Consider the $8$ corner pieces. Dispite the orientation for the corners, we have $8$ unique pieces to place in $8$ different areas, that is $8$ factorial \(8!\). And then consider the orientation, each of the eight corner pieces has $3$ different directions, which leads to $3$ to the power of $8$ different situations \(3^8\) .
So this is $8! \times 3^8$
Similarly to how we calculate the corner pieces. This time consider the side pieces. In a standard $3 \times 3$ Rubik's cube, we have $12$ unique side pieces each contains two different colors. To put these $12$ pieces in 12 different positions, we have $12!$ situations. And consider orientation, that is $2^{12}$
In this case, we have $12! \times 2^{12}$
The above calculation leads us to $8! \times 3^8 \times 12! \times 2^{12}$.
Then let's step ahead to the part divided by $12$
Consider when you take the cube apart and recombine it, there is a chance that you make the correct one, i.e. you can solve this cube. And that is $\frac{1}{12}$ the chance to be exact.

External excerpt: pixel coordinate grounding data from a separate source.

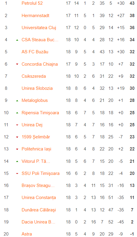Click the red down arrow beside Concordia Chiajna
The image size is (137, 237).
tap(17, 64)
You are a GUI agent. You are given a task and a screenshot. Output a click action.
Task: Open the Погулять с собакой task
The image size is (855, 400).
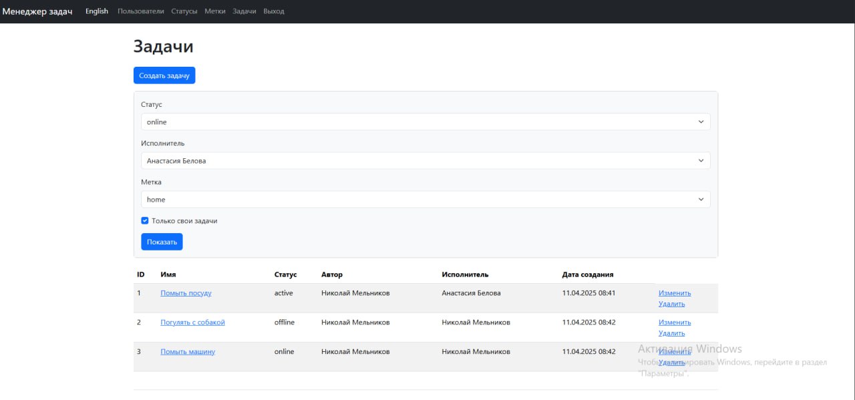click(192, 323)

And this situation is because in a standard $3 \times 3$ rubik's cube, there are some invalid positions for the pieces:
1. You can't rotate a single corner piece.
2. You can't rotate a single side piece.
3. You can't swap two side pieces.
None of these three situation can be achieved by just a sequence of valid rotation of a rubik's cube.(i.e. you have to achieve this by taking the cube apart)

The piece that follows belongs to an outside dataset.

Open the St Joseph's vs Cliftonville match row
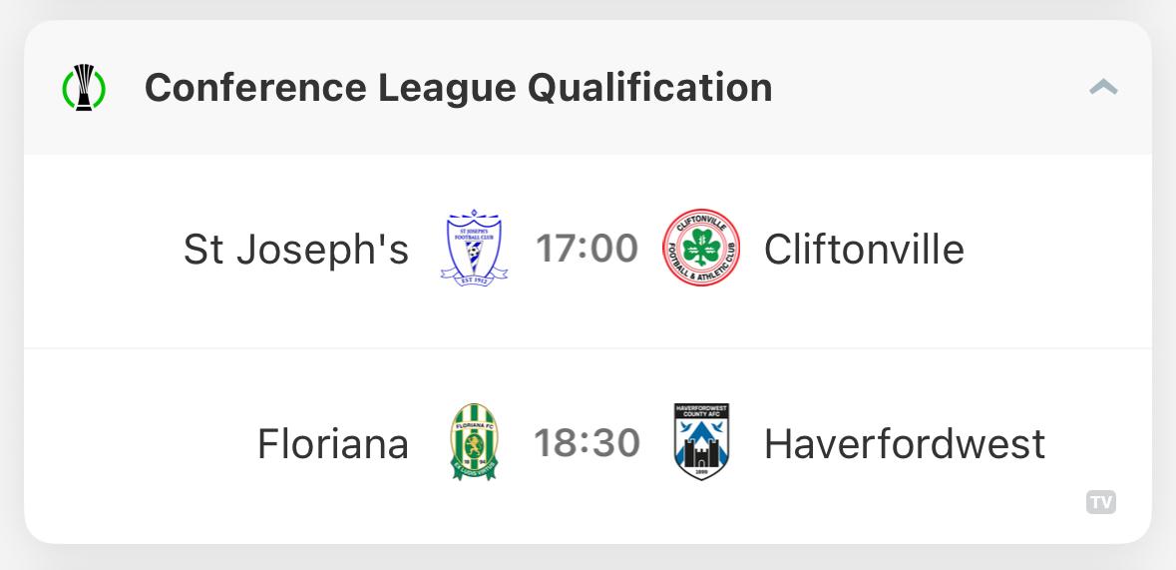 pos(588,252)
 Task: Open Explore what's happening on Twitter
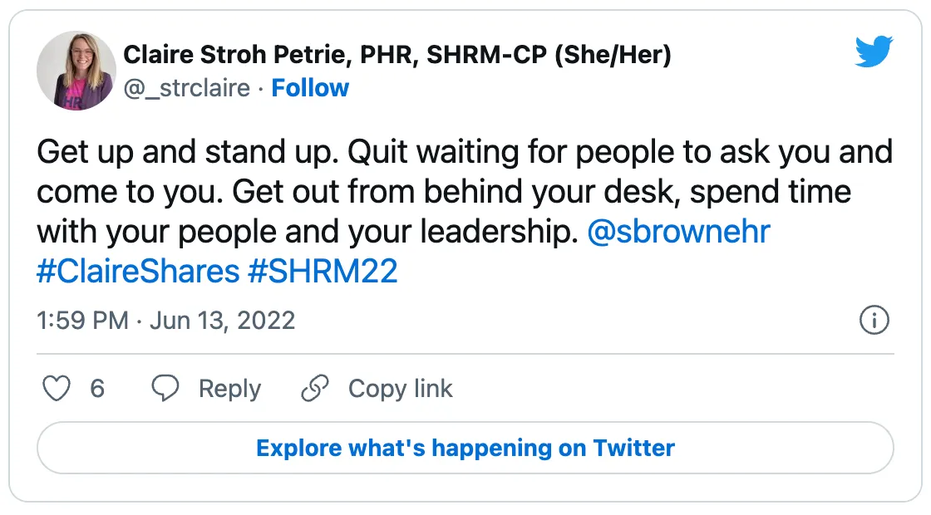[465, 448]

And the first situation leads to three different combinations, the second leads to $2$ and the third leads to two.
The total situations is then $3 \times 2 \times 2 = 12$
In another word, There are totally $12$ different rubik's cube you can get if you take the cube apart and recombine it. And only one of them is actually SOVABLE
Hence from the formula we get(Contains every situations for the RIGHT and WRONG rubik's cube), divided by $12$ is the final answer to the total combinations of a Rubik's Cube.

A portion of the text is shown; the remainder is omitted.